All studies can be criticized to one degree or another for their relatively small subject populations and the lack of a good study model which is unfortunate given how important hemoglobin is to DLCO. For relatively small differences in hemoglobin there is no significant different in the correction factors from the different studies but then same could probably be said of the uncorrected DLCO. At both moderate and extreme differences in DLCO and hemoglobin however, there are significant differences between the correction factors and this has implications for the interpretation of DLCO results.
This is an area that definitely needs more research but it’s far from clear how this should be done. There are reasonably significant physiological differences between acute and chronic anemia (and polycythemia) that make it difficult to develop a reliable human or animal model. In addition the changes in DLCO and hemoglobin that occur due to medications or disease and their treatment are difficult to disentangle. Although there is intriguing evidence that the correction factors developed by Marrades and Mohsenifar may be more accurate than the others, at the present time DLCO should probably continue to be corrected for hemoglobin using the Cotes equation but I say this mostly for the sake of standardization and not because there is any overwhelming evidence that it is the most accurate approach.
| Source: | Gender: | Units: | Formula: |
| Cotes | Male | Ratio | ((1.7 x Hb) / (10.22 + Hb)) |
| Female | Ratio | ((1.7 x Hb) / (9.38 + Hb)) | |
| Dinakara | Both | Ratio | 1 / (0.06965 x Hb) |
| Marrades | Male | DLCO (ml/min/mmHg) | 1.4 x (14.6 – Hb) |
| Female | DLCO (ml/min/mmHg) | 1.4 x (13.4 – Hb) | |
| Mohsenifar | Both | DLCO %predicted | 1.35 x (44 – Hct) |
References:
Brusasco V, Crapo R, Viegi G. ATS/ERS Task Force: Standardisation of lung function testing. Standardisation of the single-breath determination of carbon monoxide uptake in the lung. Eur Respir J 2005; 26: 720-735.
Burgess JH, Bishop JM. Pulmonary diffusing capacity and its subdivisions in polycythemia vera. J Clin Invest 1963; 42(7): 997-1006.
Chakraborty S, Balakotaiah V, Bidani A. Diffusing capacity reexamined: relative roles of diffusion and chemical reaction in red cell uptake of O2, CO, CO2 and NO. J Appl Physiol 2004; 97: 2284-2302.
Coffey DG, Pollyea DA, Myint H, Smith C, Gutman JA. Adjusting DLCO for Hb and its effects on the hematopoietic cell transplantation-specific comorbidity index. Bone Marrow Transplantation 2013; 48: 1253-1256.

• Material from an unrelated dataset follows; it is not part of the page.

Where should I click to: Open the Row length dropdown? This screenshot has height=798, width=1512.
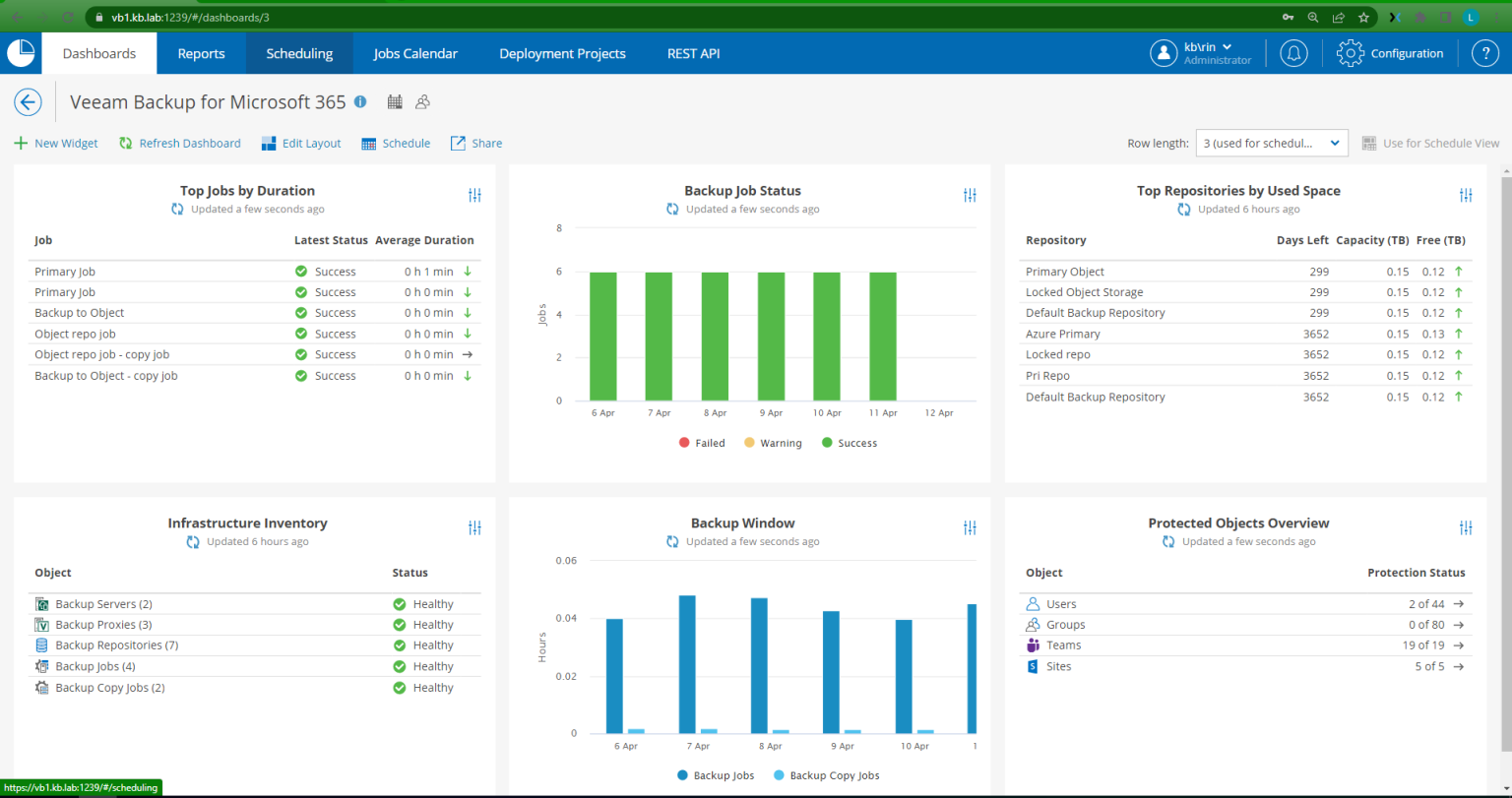pos(1271,143)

Cotes JE, Dabbs JM, Elwood PC et al. Iron-deficiency anaemia: its effect on transfer factor for the lung (diffusing capacity) and ventilation and cardiac frequency during sub-maximal exercise. Clin Sci 1972; 42: 325–335.
Cotes JE, Chinn DJ, Miller MR. Lung Function, Sixth Edition. Blackwell Publishing, 2006.
Dinakara P, Johnston RF, Kauffman LA, Solnick PB. Am Rev Resp Dis 1970; 102: 965-969.
Herbert SJ, Weil H, Stuckey WJ, Urner C, Gonzalez E, Ziskind MM. Pulmonary diffusing capacity in polycythemic states before and after phlebotomy. Chest 1965; 48(4): 408-415.
Marrades RM, Diaz O, Roca J, Campistol JM, Torregrosa JV, Barbera JA, Cobos A, Felez MA, Rodriguez-Roisini R. Adjustment of DLCO for hemoglobin concentration. Am J Respir Crit Care Med 1997; 155: 236-241.
Mohsenifar Z, Brown HV, Schnitzer B, Prause JA, Koerner SK. The effect of abnormal levels of hematocrit on the single breath diffusing capacity. Lung 1982; 160: 325-330.